◆ Activity
Lines from the one with "Image resolution: width=1344" to the end of the material, both included: print them exactly and print nothing else. Omit the pictures.

◆ Entries provided
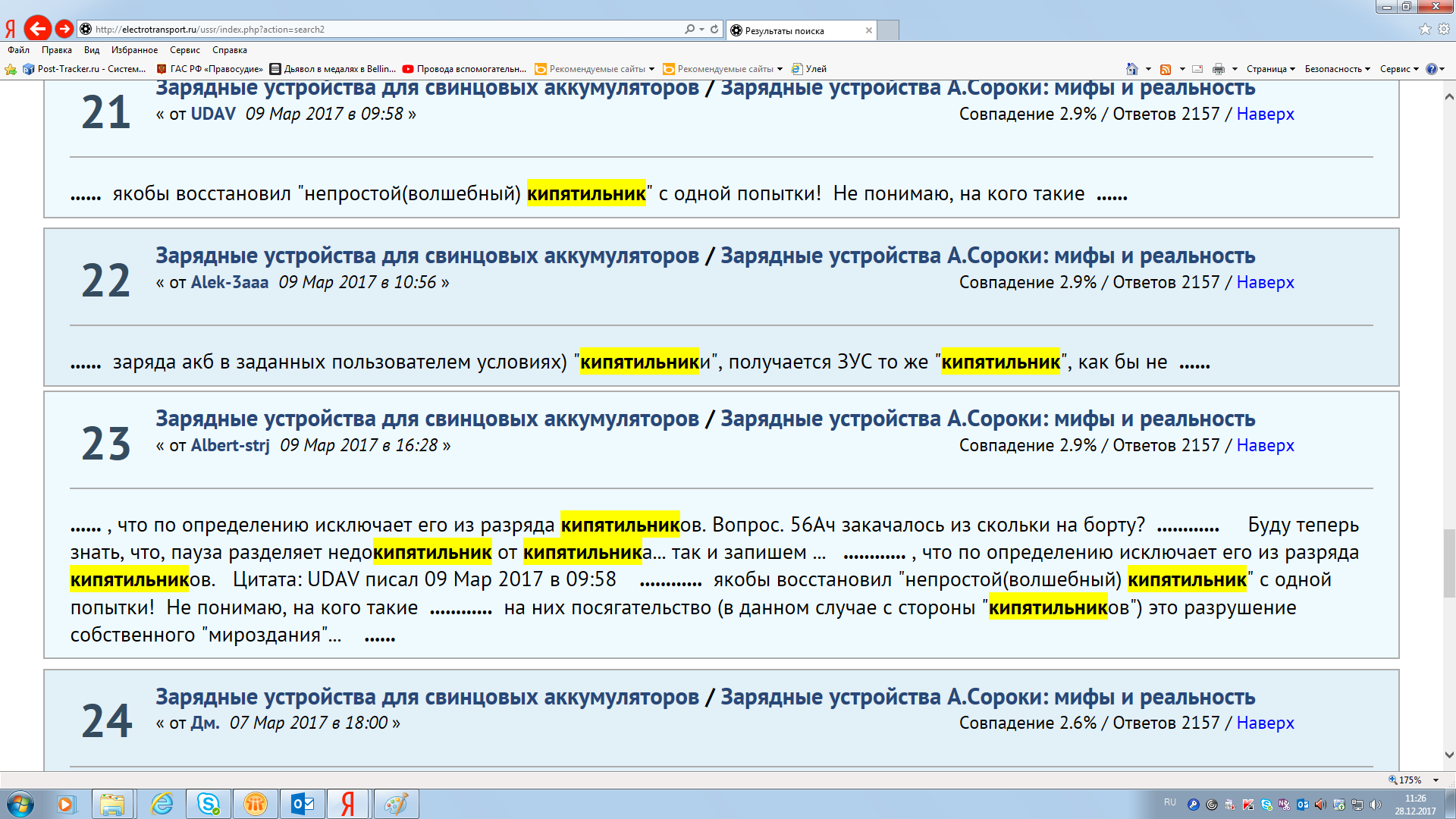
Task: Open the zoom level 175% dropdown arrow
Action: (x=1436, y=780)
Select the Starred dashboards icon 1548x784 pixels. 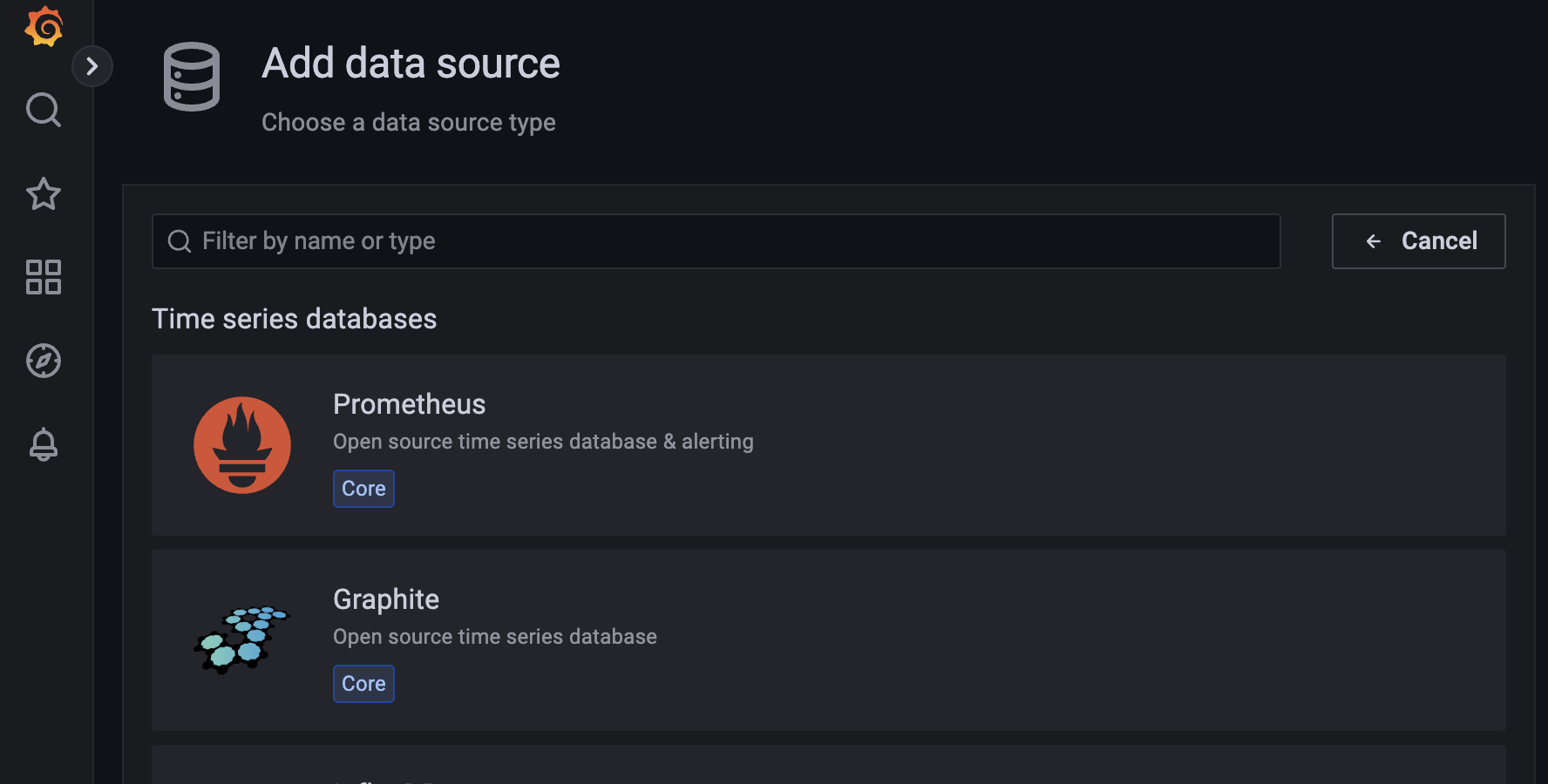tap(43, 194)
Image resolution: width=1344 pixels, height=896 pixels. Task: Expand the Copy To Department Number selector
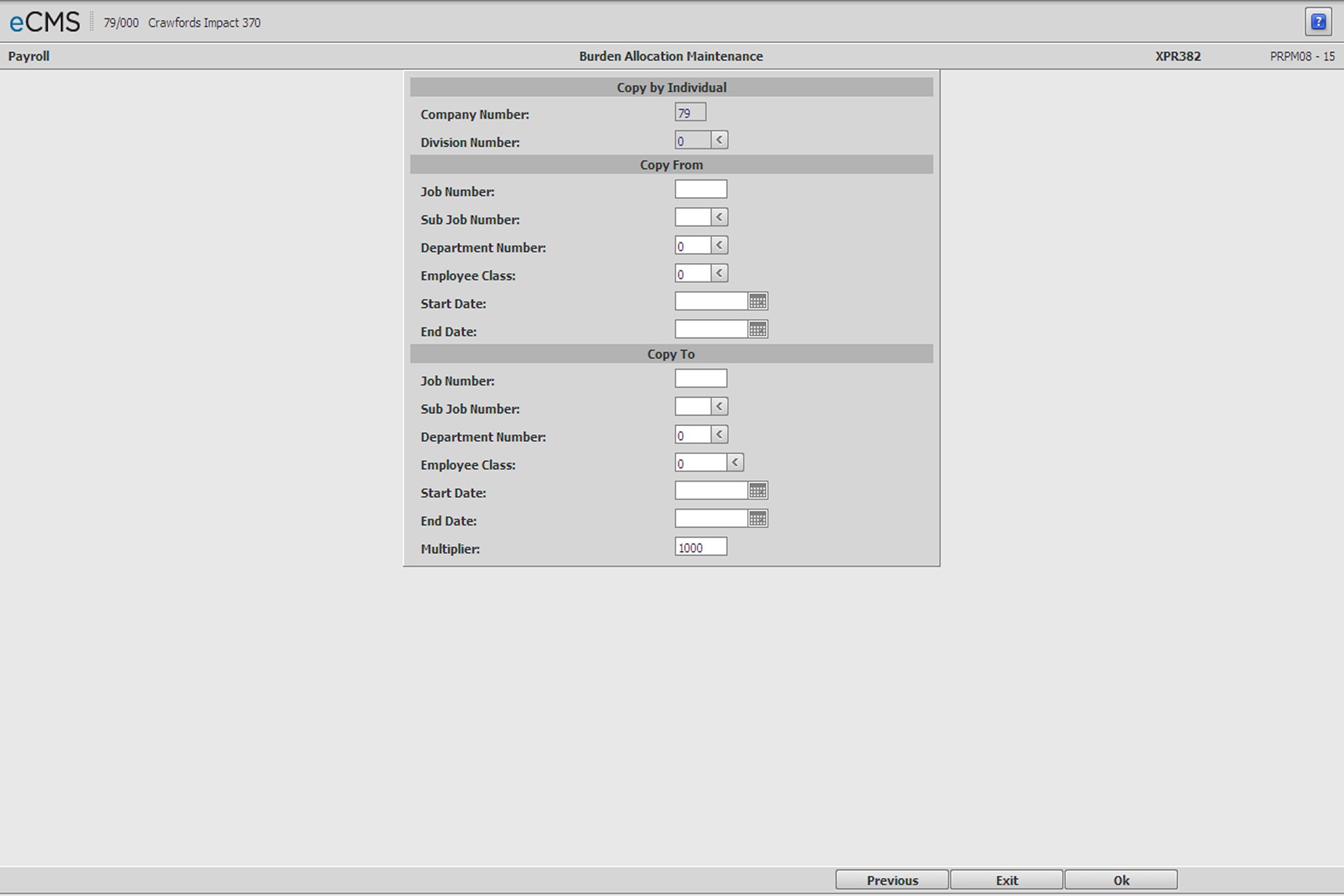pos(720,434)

◆ Solution for this task
Image resolution: width=1344 pixels, height=896 pixels. Task: Expand the Copy To Department Number selector
pos(720,434)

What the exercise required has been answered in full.